Economy of Aran economic region
|  | 2013 |  | 2014 |  | 2015 |  |
| Number of enterprises | Output, 1000 manats | Number of enterprises | Output, 1000 manats | Number of enterprises | Output, 1000 manats |
| Total economy | 47,549 | 582,191.3 | 32,670 | 565,269.5 | 33,414 | 581,804.5 |
| of which natural persons – individual entrepreneurs | 45,502 | 401,621.5 | 30,685 | 441,956.2 | 30,896 | 517,722.1 |
| of which: |  |  |  |  |  |  |
| agriculture, forestry and fishing | 1,817 | 35,771.9 | 1,504 | 33,154.9 | 1,453 | 18,743.7 |
| natural persons – individual entrepreneurs | 1,207 | 10,920.0 | 851 | 8,859.0 | 784 | 9,184.0 |
| industry | 651 | 59,357.6 | 941 | 56,316.8 | 719 | 17,919.6 |
| natural persons – individual entrepreneurs | 445 | 12,112.5 | 746 | 14,705.7 | 566 | 13,724.0 |
| construction | 294 | 91,194.8 | 349 | 35,956.6 | 426 | 5,728.9 |
| natural persons – individual entrepreneurs | 145 | 1,126.2 | 188 | 1,301.6 | 158 | 1,317.2 |
| trade; repair of transport means | 34,911 | 215,209.8 | 18,157 | 245,844.2 | 18,253 | 336,742.2 |
| natural persons – individual entrepreneurs | 34,112 | 201,505.2 | 17,449 | 231,797.4 | 17,479 | 299,989.1 |
| transportation and storage | 2,925 | 58,817.8 | 2,965 | 62,009.6 | 3,034 | 64,633.5 |
| natural persons – individual entrepreneurs | 2,899 | 58,559.1 | 2,940 | 60,960.0 | 2,978 | 63,459.3 |
| accommodation and food service activities | 1,764 | 83,899.2 | 2,278 | 90,634.8 | 2,366 | 96,299.7 |
| natural persons – individual entrepreneurs | 1,737 | 83,413.5 | 2,247 | 90,007.4 | 2,332 | 95,416.4 |
| information and communication | 9 | 200.1 | 6 | 113.7 | 11 | 334.2 |
| natural persons – individual entrepreneurs | - | - | - | - | - | - |
| real estate activities | 75 | 338.6 | 73 | 375.6 | 85 | 523.3 |
| natural persons – individual entrepreneurs | 61 | 70.4 | 58 | 203.4 | 65 | 236.3 |
| education | 25 | 350.9 | 21 | 345.4 | 44 | 308.4 |
| natural persons – individual entrepreneurs | - | - | - | - | - | - |
| human health and social work activities | 30 | 787.4 | 32 | 1,109.2 | 44 | 1,105.1 |
| natural persons – individual entrepreneurs | - | - | - | - | - | - |
| other fields | 5,048 | 36,263.2 | 6,344 | 39,408.7 | 6,979 | 39,465.9 |
| natural persons – individual entrepreneurs | 4,896 | 33,914.6 | 6,206 | 34,121.7 | 6,534 | 34,395.8 |

=== Industry ===
The industrial sector of the region includes light and food industries, chemical, machinery, and construction material production.
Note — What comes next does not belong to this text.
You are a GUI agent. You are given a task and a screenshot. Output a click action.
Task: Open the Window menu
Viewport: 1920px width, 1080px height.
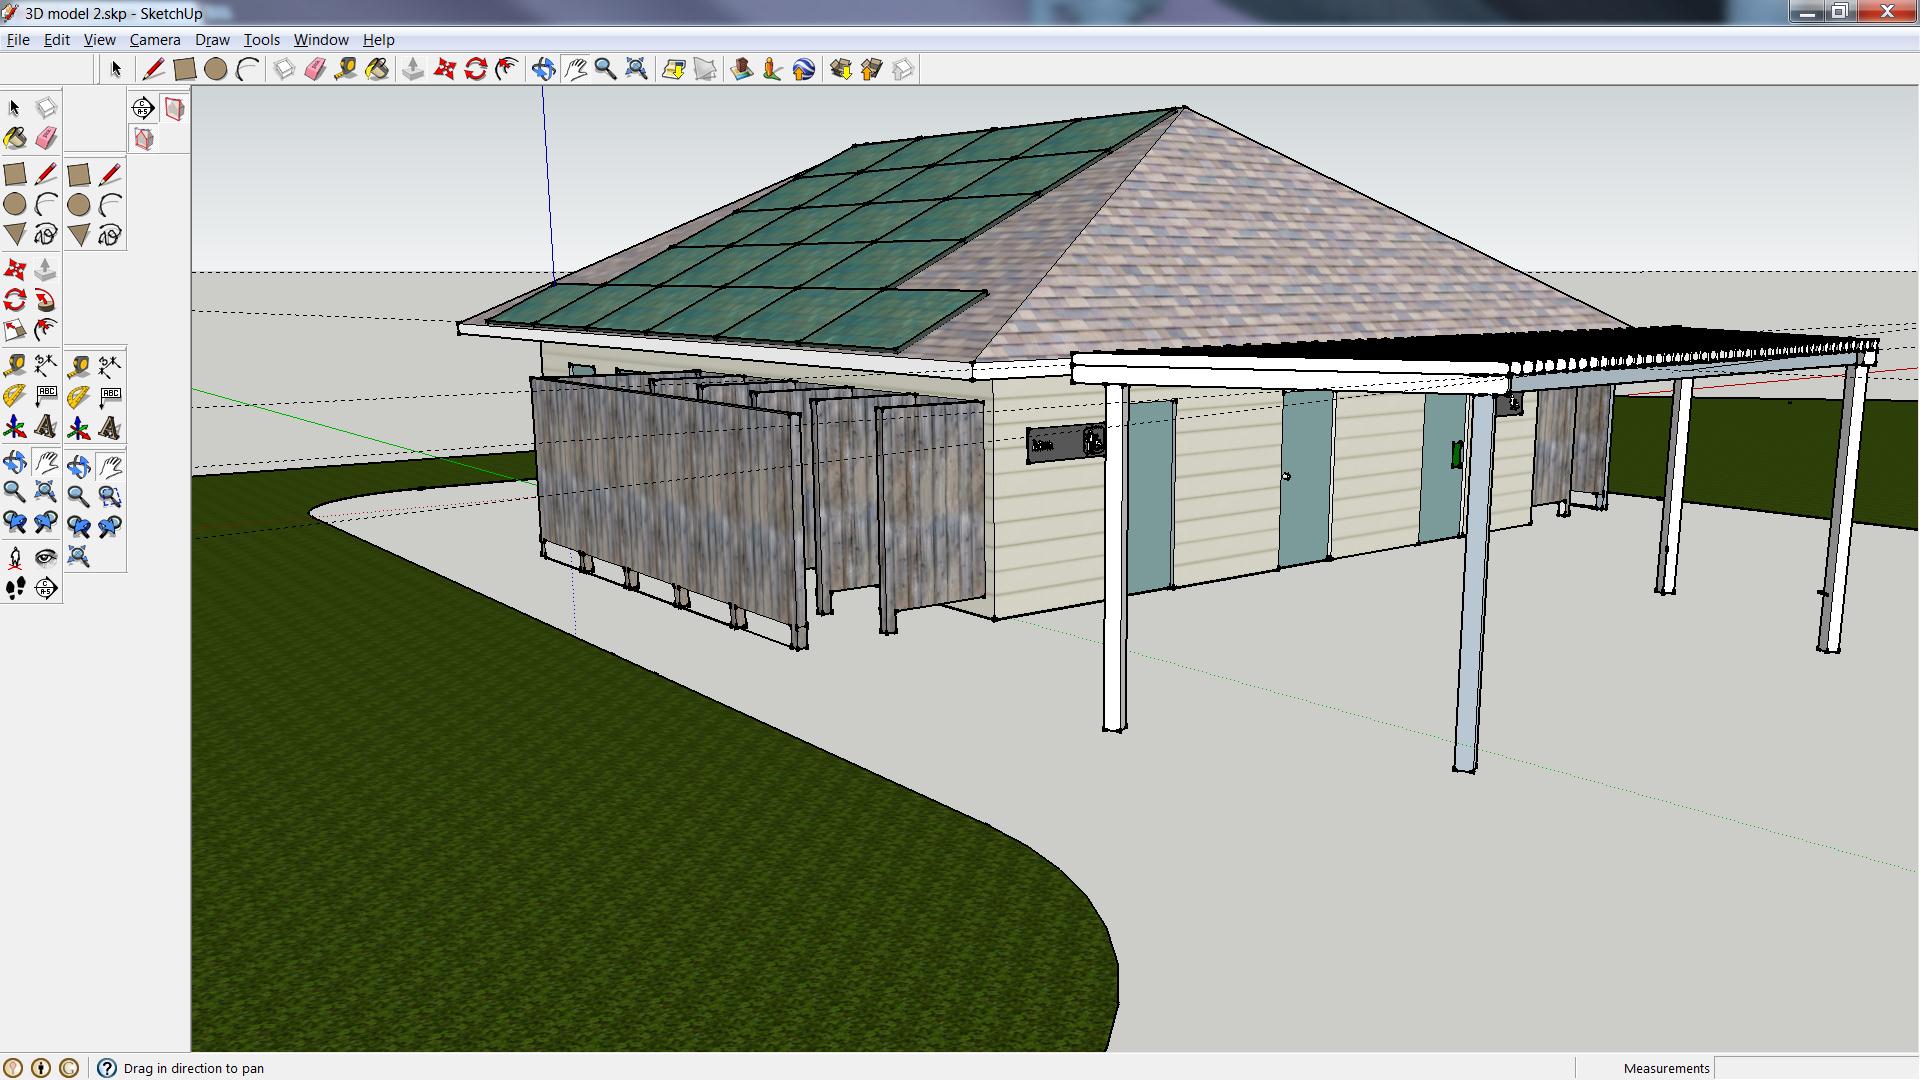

There are chemical industry enterprises in Salyan, Neftchala, and Mingechevir cities. Machinery is developed in Shirvan, Mingechevir, and Salyan. Enterprises of light industry are facilitated in all administrative divisions of the economic region. Major areas of the light industry in the region are cotton production, cotton clothing, artificial leather production, and carpet-making. 90% of cotton production of the country is produced in the Aran economic region. Fruit-vegetables processing, meat-milk, fishery canned products, and livestock products are part of food industry in the economic region.

=== Agriculture ===
Viniculture, dry-subtropical fruit-growing, wheat production, cotton production, and horticulture are the main parts of agriculture in the region.

=== Transportation ===
The region is on the high transport lines of Azerbaijan. Those transport lines connect the capital city Baku with other economic regions, as well as with Iran, Georgia, and Turkey. There is Yevlakh-Baku airline available as well.

== Yevlakh Regional Business Center and Administrative Building of Aran ==
The total area of the center is over 6900 m ^{2}. The center comprises a business center, administrative rooms, and auxiliary buildings, an exhibition hall, an assembly hall for 180 people and small conference halls. The purpose of the center is to identify prime concerns related to the socio-economic development of the Aran economic region, to make proposals on these concerns, implement regional policies, develop entrepreneurship, support small and medium entrepreneurs, organize awareness, consulting and information services.